You all know that any company that treats all of their employees equally and fairly is a winner in my book, that’s for sure.
The next thing I had to hear about was Brown’s memories of physically calling the last minutes of play during the Monsters’ 2016 Calder Cup victory.
“Do you even remember what you said?” I asked of the conclusion of his first AHL season.
“I do, mostly because I’ve had to listen back to the call about 800 times since that night as we’ve been relishing the championship,” joked Brown.
“I got into this business to call hockey games, and I love hockey because I grew up watching the Stanley Cup playoffs and college hockey,” he continued. “Just to have one of those moments be your own is something else. I just feel lucky.”

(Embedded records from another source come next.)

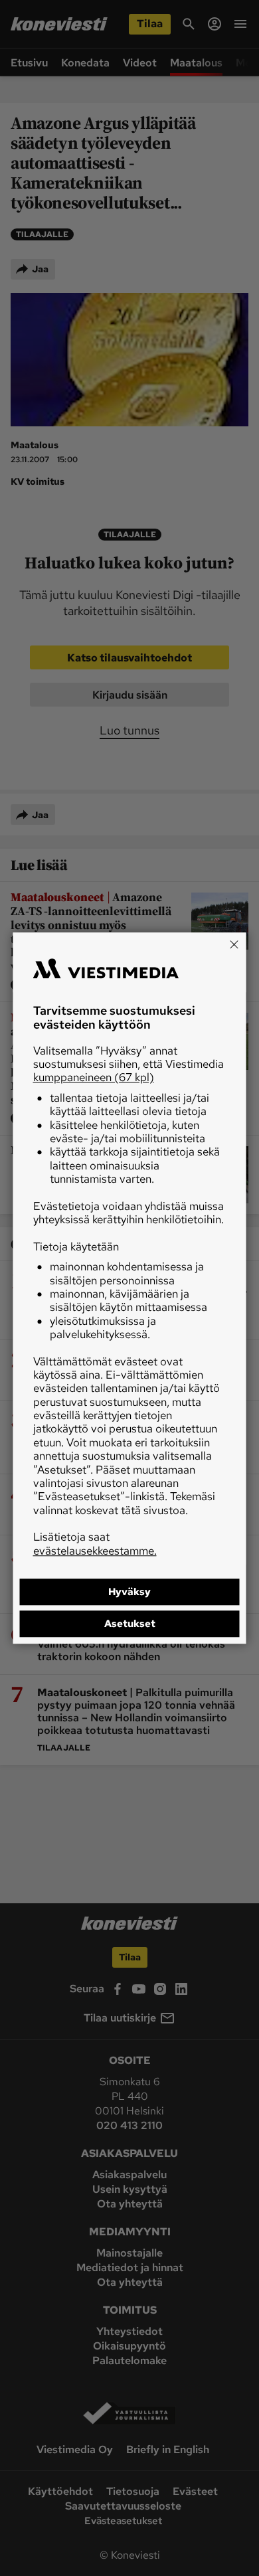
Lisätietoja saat (95, 1543)
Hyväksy (129, 1591)
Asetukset (129, 1623)
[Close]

Brown recalled the final moments of the Monsters’ impressive four-game sweep over the Hershey Bears, in which a scoreless tie in Game 4 forced overtime.
“When it actually happened, the team was on such a run and up 3-0 in their fourth consecutive playoff series here,” Brown said. “At least for us upstairs, we were all really tense the whole time, but in a good way. It was as thrilling and exciting a thing as I could’ve ever imagined.”
With 1.9 seconds left in the first overtime period, Oliver Bjorkstrand scored to secure Cleveland’s first Calder Cup victory since 1964. Brown, who calls games with IHL all-time leading scorer Jock Callander, described his mindset leading into that moment.
“Throughout the playoffs, it almost became the tradition for Jock to jump in for the series-ending moment, and we just experienced it authentically together,” Brown said. “And that’s what it was. It was a genuine thing.”
“I tried really hard, knowing it might be a possibility for us to win this thing, not to have something scripted or preplanned and to just let it go and see what happened,” he continued. “I’m proud of the result, and it’s pretty cool to call the first pro sports title in Ohio in 56 years.”
What stood out most to Brown about that magical night at “The Q” was the “genuine outpouring of support of fans” who came together to cheer on their Monsters, many of whom have supported the team since the Cleveland Barons’ run of nine Calder Cup victories from the 1936-1972.
“What I remember most is that 19,665 people were in this building, the largest crowd for a hockey game in the state of Ohio and by far the largest in the history of the franchise,” Brown said. “To share it with fans that have stuck through a lot of different variations of pro hockey to get to this point, and to share it with Jock who is Cleveland hockey – what a lucky deal.”
With his rookie AHL season now behind him, I asked what Brown thought of the AHL now that he’s had a chance to reflect on the Monsters’ exciting 2016 Calder Cup run and his time with the ECHL’s Indy Fuel.
“The American Hockey League is, as you know, the second greatest league in the world, and I’m proud to be a part of it,” Brown exclaimed. “I love this league. I think it takes you to a lot of different places.”
Brown has not only grown fond of Cleveland but also holds a high respect for other cities in the league’s Central Division as well.
“There are some great hockey cities in addition to Cleveland, like Grand Rapids, Michigan, and Milwaukee, Wisconsin,” he noted. “It should be a lot of fun tonight with Grand Rapids. It’s already Round 7 of 12 this year, and if there is a real, true, bitter rivalry for the Monsters, it’s Grand Rapids.”
Although the Griffins came away with a close 3-2 victory that night, my first experience visiting the Monsters at the Quicken Loans Arena was definitely unforgettable, and I have to agree with Brown that Cleveland should be considered one of the best sports markets in the country.
“This is the place to be. I love Cleveland,” said Brown, “and for someone who grew up in Minnesota, to be able to work in hockey in a market that has had successful teams in the AHL back to the 1930’s is pretty cool.”